Civilian killings, according to government apologists, were a case of collateral damage caused by forces while tracking down a handful army deserters who were sympathetic to former Vice President Joshua Nkomo’s PF Zapu and were allegedly being harboured by communities in Matabeleland.
However, activists say the killings were an ethnic cleansing attempt by then Prime Minister Robert Mugabe, who was keen to decimate his nemesis, Nkomo’s prime support base in an attempt to impose a one-party state.
The Zimbabwe incumbent, whose name features prominently among the masterminds of the atrocities, has emerged decades later, ironically playing saviour.
Under a process assigned on traditional leaders in Matabeleland and Midlands, government is planning a series of hearings among survivors of the holocaust.
Little has been said about bringing restorative justice in the current ostensible efforts to bury the dark past.
Addressing traditional leaders during an interface at the Bulawayo State House on Friday, Mnangagwa insisted the country was resolving the Gukurahundi issue in its own way and will not brook any external interference.
“The decision to resolve this issue on our own amongst ourselves is based on the realisation that none but ourselves can determine our destiny as a nation,” Mnangagwa said.
“I, therefore take this opportunity to urge everyone involved in this exercise to maintain heightened alertness for external influences that seek to derail our process and drive us back to a scenario of internal disputes and conflict.
“The unity of our nation must be guarded jealously against detractors both internal and external.”
Friday was the fourth meeting the Zimbabwe incumbent has had since 2019 with traditional chiefs focussing on resolving the emotive matter.
Critics say traditional chiefs have lost community trust and goodwill after they have been co-opted into the Zanu PF led government’s patronage system.
Chiefs have also been pampered with expensive gifts by government, making their cases too compromised and doubtful as conveyers of the survivors’ messages.
“It is sad and unfortunate to look at how the attempt to deal with Gukurahundi is being trivialised,” said Mbuso Fuzwayo, coordinator with Bulawayo based Ibhetshu LiKazulu pressure group that has fronted initiatives to immortalise the Gukurahundi story while calling for restorative justice.
“There is no clear process to address this issue. There is no acknowledgement, no truth telling especially from the side of perpetrators. The process is not victim centred; it is perpetrator led.
“This matter can only be resolved by impartial, nonaligned people.
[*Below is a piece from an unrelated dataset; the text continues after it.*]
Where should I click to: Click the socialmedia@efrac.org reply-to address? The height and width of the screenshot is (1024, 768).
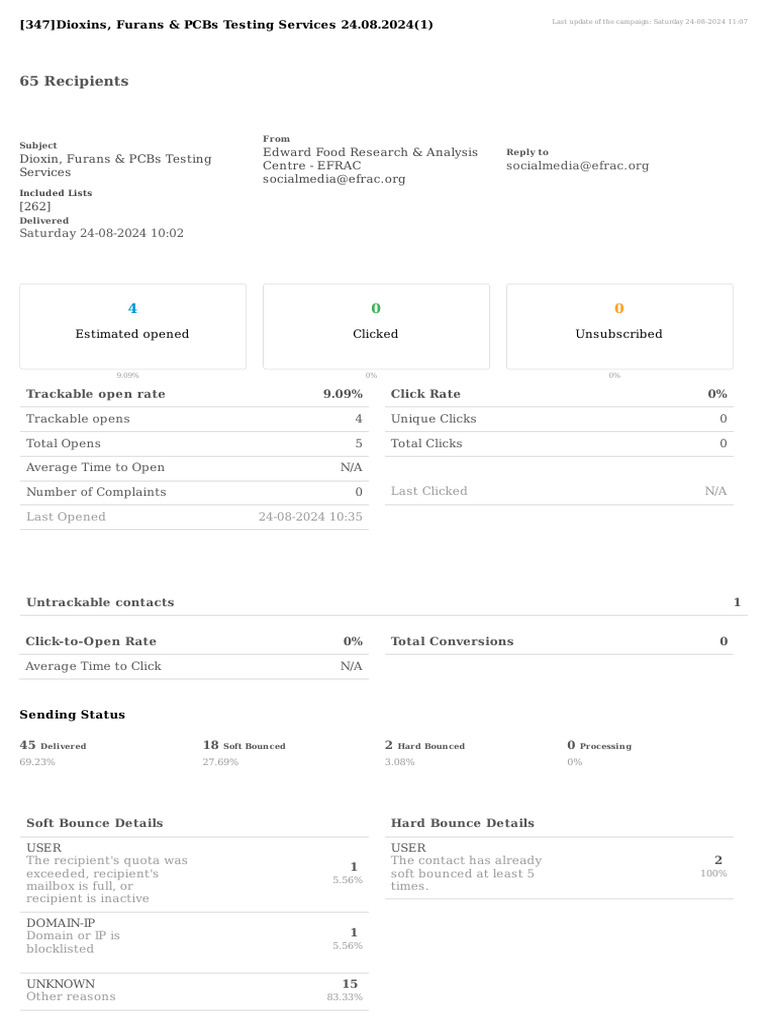(577, 165)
Genocide is an international crime.”
Equally, Dr Samuekele Hadebe, leader of the small Freedom Alliance party, said Guukurahundi cannot be fully explained and understood without truth telling by the perpetrators.
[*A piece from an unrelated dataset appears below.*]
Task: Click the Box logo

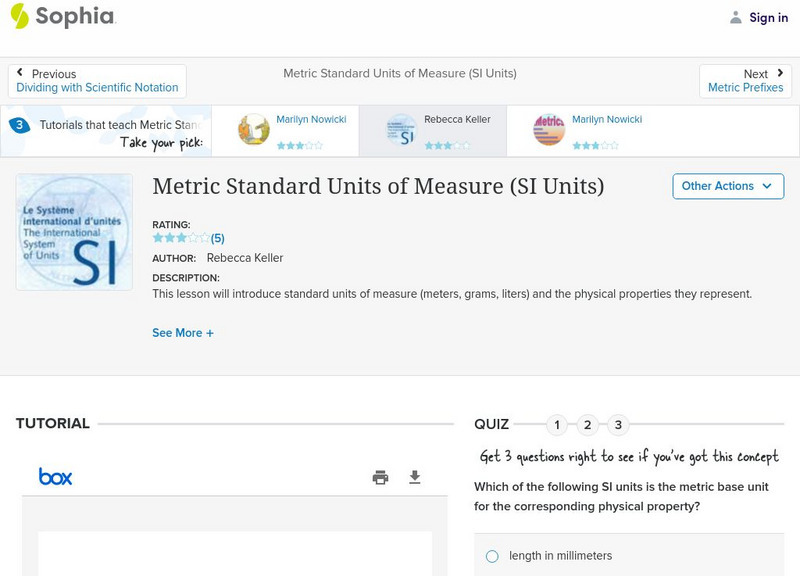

He said the government is wasting time engaging traditional leaders to try and gauge, among other things, the number of those who felt victim during the holocaust.
“Those who killed people were the Zimbabwean army on payroll. The CIO were on payroll, the police were on payroll, prisons were on payroll, the Fifth Brigade were on payroll.
“Traditional chiefs are unnecessarily being burdened with the task.
“Every country has archives to refer to when information is required. When people are serious about getting information, they can just refer to those records,” he told a meeting in Bulawayo.
Hadebe added, “During the atrocities, there was a newspaper black out, journalists were not allowed to come in, those who covered it were said to have been writing lies.
“Indeed, that may have been true because some of the atrocities were committed in the dead of night and it was difficult for anybody to know about it.”
Hadebe said government efforts to remedy the atrocities should start with truth telling.
“Truth telling should be the first process. The truth should come out. Only the truth shall free us.”